Drucker-Management im Unternehmen

15. Januar 2009
Von Gerald Strömer und
Uli Ries ist freier Journalist in München.
Vermeintlich langweilig, aber für Unternehmen jeder Größe sowie Behörden unausweichlich: das Thema Dokumenten-Management. Dank moderner Hardware und effizienter Datenhaltung ist heute vieles machbar, was Administratoren vor 15 Jahren noch graue Haare beschert hätte. Gleichzeitig bringen moderne Drucker aber auch neue Sicherheitsprobleme ins Unternehmen.
Papier war gestern: Ein DMS verfrachtet Papierdokumente schnell in durchsuchbare Datenbanken und macht so Schluss mit unauffindbaren oder gar verlorenen Originaldokumenten.
Papier war gestern: Ein DMS verfrachtet Papierdokumente schnell in durchsuchbare Datenbanken und macht so Schluss mit unauffindbaren oder gar verlorenen Originaldokumenten.

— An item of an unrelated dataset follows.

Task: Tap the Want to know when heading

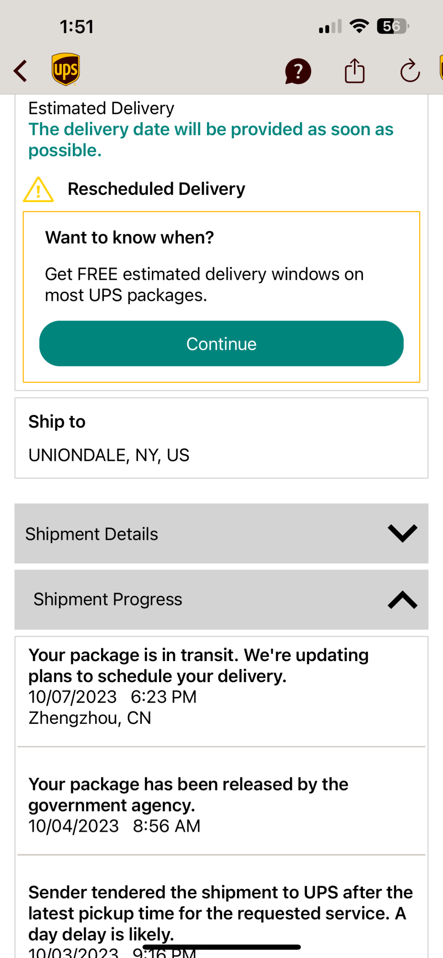Action: pos(129,238)
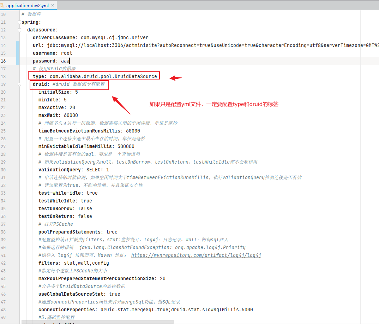Place cursor on username root value
The width and height of the screenshot is (379, 324).
[x=66, y=53]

Die dem Thema "Drucken" gewidmeten Lösungsansätze und Prioritäten variieren stark, da beide Punkte in Abhängigkeit von der Größe des Unternehmens und der Branche stehen. So kann ein kleines Personenunternehmen aus der Medienbranche schneller zwingenden Bedarf für eine effiziente Druckstrategie haben, als ein großes Unternehmen aus der Stahlbranche. Lösungen und Konzepte müssen also immer die jeweiligen individuellen Rahmenbedingungen beachten und können in globaler Formulierung nur einen grob richtungsweisenden Charakter haben.

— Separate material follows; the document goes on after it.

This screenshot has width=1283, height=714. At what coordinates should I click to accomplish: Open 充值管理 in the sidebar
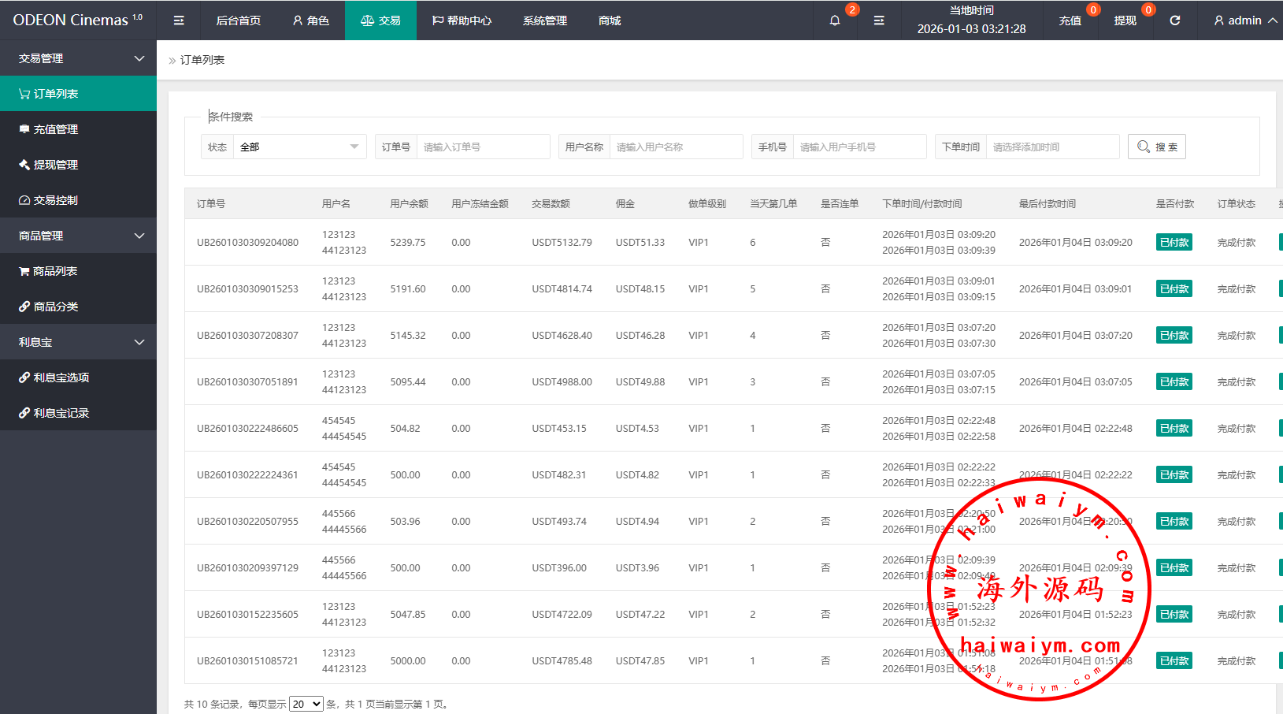pos(55,129)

Effizientes Drucken durch Dokumenten-Management

Die immer stärker zunehmende Vernetzung in Unternehmen war Ausgangspunkt für die Entwicklung einen neuen Konzepts, das den Druck im Unternehmen revolutioniert: das Dokumenten-Management. Es spart Kosten und steigert die Effizienz der Mitarbeiter. Viele professionelle, moderne Endgeräte bieten integrierte Funktionen, die einem Dokumenten-Management-System direkt zuarbeiten oder es sogar voraussetzen. Dieses Konzept hat den jahrelang gewohnten Umgang mit Dokumenten völlig verändert: Vor nicht all zu langer Zeit hatte noch jeder Mitarbeiter im schlimmsten Fall komplette Aktenordner voller Ausdrucke, Kopien und Originale zu aktuellen Vorgängen auf seinem Schreibtisch stehen. Durch die flächendeckende Implementierung cleverer Techniken wie dem Dokumenten-Management konnte nun ein großer Schritt in Richtung papierloses Büro gemacht werden.

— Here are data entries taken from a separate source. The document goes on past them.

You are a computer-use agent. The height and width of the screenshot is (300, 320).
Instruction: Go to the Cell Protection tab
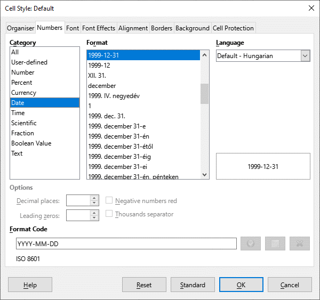point(233,28)
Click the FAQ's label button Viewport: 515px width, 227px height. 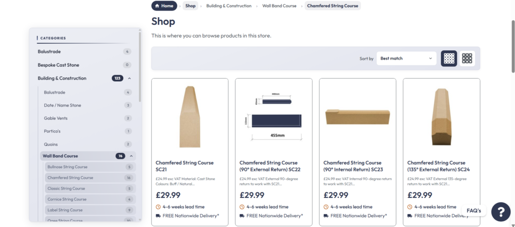click(x=474, y=210)
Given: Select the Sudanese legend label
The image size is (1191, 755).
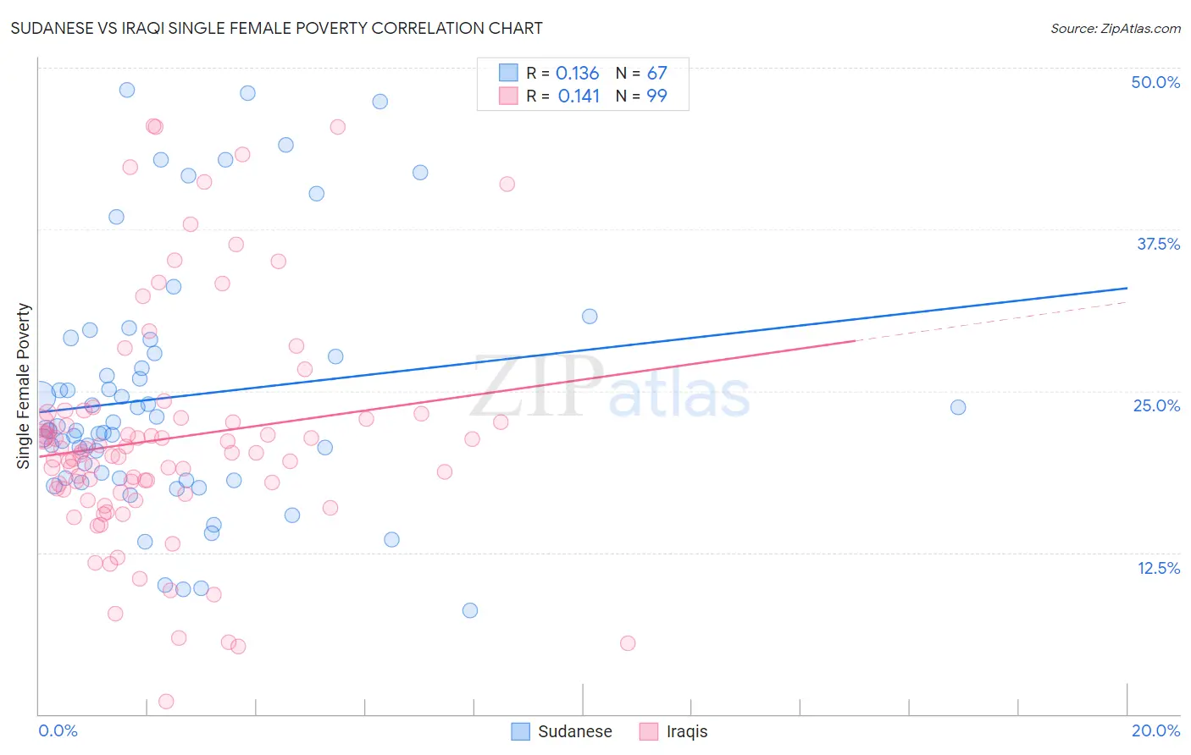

Natürlich sind die Aktenschränke nicht aus den Büros verschwunden, aber ihre Präsenz schwindet. Papierdokumente werden mehr und mehr durch digitale Originale ersetzt oder zumindest in digitaler Form für die tägliche Arbeit repliziert und genutzt. Das hat mehrere Vorteile, zu denen unter anderem geringere laufende Kosten durch den deutlich verringerten Ausdruck von Handdokumenten, bessere und zentralisierte Verfügbarkeit wichtiger Dokumente, erleichtertes Kopieren und Verteilen von Dokumenten und gesteigerte Sicherheit der Dokumente durch effiziente Backup-Strategien gehören.

Ebenfalls nicht zu unterschätzen ist die Tatsache, dass eine niedrigere Zahl von Ausdrucken oder Kopien von Originalen logischerweise mit einem niedrigeren Druckmittelverbrauch einhergeht. Das spart nicht nur Papier-, Tinten- und Toner-Kosten, sondern verringert auch den Wartungs- und Administrationsaufwand. Natürlich wird trotz allem auch in Zukunft gedruckt werden - aber das Ganze gestaltet sich mit einem funktionierenden Dokumenten-Management intelligenter und damit effizienter.